The Australian girl on the bus is college-age, say 20. She spent the winter here. Now she's escorting her grandmother, and aunt, I think, from the airport. She tells them something about her life, and then laughs, to show how much she loves it. The grandmother has a mischevious smile and her hair is dyed blonde, as she says. They sound Austrian, or German, the older women do.
The girl wants to know if they want to do tourist stuff: see the castle, hike up Arthur's Seat. She's been saving herself, she says, until they come. The grandmother wants to do it all, she is courageous, wants adventure, like the best twenty-year-olds. The grandmother is very curious, wants to know about all the people she's met, wants to know where she's traveled, which country was the nicest, wants to extract a good story from the younger girl with her puckish smile.

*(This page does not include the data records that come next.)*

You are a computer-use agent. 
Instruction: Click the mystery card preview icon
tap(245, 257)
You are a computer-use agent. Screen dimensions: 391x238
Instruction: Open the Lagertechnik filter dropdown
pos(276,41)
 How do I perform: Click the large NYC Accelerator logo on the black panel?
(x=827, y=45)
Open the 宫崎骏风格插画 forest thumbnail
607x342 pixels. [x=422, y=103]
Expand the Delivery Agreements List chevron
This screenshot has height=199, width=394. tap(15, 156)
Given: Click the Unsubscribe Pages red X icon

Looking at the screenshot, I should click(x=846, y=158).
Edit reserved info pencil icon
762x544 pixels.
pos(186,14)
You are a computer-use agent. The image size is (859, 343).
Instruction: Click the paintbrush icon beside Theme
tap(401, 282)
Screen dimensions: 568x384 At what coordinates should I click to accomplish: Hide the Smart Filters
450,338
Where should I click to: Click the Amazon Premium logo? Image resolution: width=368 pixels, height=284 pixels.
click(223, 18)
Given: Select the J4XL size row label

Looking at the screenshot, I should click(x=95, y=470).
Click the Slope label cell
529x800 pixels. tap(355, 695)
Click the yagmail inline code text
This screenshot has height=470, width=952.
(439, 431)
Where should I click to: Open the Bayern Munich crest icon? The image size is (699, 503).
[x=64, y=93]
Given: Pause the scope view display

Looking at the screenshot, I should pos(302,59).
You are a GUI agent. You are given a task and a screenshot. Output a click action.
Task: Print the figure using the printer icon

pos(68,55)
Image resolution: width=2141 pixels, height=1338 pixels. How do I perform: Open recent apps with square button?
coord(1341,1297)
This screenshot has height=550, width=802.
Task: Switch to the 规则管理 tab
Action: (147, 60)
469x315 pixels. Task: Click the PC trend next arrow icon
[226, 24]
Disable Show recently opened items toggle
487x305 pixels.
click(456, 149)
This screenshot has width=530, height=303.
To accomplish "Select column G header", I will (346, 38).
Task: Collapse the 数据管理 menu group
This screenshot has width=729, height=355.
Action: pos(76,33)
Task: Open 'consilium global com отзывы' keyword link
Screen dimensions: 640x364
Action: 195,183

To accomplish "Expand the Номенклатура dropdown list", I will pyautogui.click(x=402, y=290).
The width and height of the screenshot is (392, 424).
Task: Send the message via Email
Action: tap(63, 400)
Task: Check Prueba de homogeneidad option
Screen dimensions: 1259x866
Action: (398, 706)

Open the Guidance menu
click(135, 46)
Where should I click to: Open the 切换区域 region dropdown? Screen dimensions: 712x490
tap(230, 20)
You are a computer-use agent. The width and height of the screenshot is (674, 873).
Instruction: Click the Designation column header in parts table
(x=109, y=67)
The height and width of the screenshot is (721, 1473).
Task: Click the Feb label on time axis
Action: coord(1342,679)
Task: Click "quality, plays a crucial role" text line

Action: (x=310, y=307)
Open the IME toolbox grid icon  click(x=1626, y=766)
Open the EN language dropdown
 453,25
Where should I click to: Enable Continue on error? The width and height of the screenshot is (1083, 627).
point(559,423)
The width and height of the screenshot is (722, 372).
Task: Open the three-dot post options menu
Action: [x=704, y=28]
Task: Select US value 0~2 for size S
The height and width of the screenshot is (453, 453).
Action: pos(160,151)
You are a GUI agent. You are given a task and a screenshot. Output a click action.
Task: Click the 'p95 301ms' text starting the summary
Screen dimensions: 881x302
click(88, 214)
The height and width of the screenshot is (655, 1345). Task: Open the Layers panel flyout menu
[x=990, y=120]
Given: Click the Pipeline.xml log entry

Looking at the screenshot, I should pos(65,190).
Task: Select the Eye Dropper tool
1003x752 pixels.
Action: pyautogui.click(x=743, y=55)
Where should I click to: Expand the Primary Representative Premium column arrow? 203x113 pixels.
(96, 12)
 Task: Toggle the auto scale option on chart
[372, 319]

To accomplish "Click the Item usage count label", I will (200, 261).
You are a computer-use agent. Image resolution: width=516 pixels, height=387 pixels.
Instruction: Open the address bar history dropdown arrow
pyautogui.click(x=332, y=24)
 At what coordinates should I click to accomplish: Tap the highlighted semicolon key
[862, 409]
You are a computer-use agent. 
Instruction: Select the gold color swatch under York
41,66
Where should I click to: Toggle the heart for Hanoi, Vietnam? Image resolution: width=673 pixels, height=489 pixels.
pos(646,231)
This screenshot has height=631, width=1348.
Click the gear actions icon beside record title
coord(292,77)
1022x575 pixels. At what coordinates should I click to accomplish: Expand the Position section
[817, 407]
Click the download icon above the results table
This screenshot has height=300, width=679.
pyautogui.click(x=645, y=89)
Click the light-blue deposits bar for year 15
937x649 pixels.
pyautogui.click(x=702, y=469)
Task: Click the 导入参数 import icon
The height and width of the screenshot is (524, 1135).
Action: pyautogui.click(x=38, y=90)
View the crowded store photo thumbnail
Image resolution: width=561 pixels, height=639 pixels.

She, the girl, worked in a diner until recently; she quit a couple weeks back and now works two hours a day at her hostel, to pay the bill. Loads of Australians at her hostel, she says—they always go out to pubs together, or hang out on the patio, or have barbecues. Two of the guys are chefs and so they all get good meals cheap.
She quit working just to take it easy, she says. Next winter she wants to spend in the Alps, working there, for something different. She quit working at the diner, but her best friend in town, a guy, works there now so she goes back. "Your boyfriend?" asks the grandmother in her Austrian accent. "No, just a a friend," the girl says, and laughs loudly.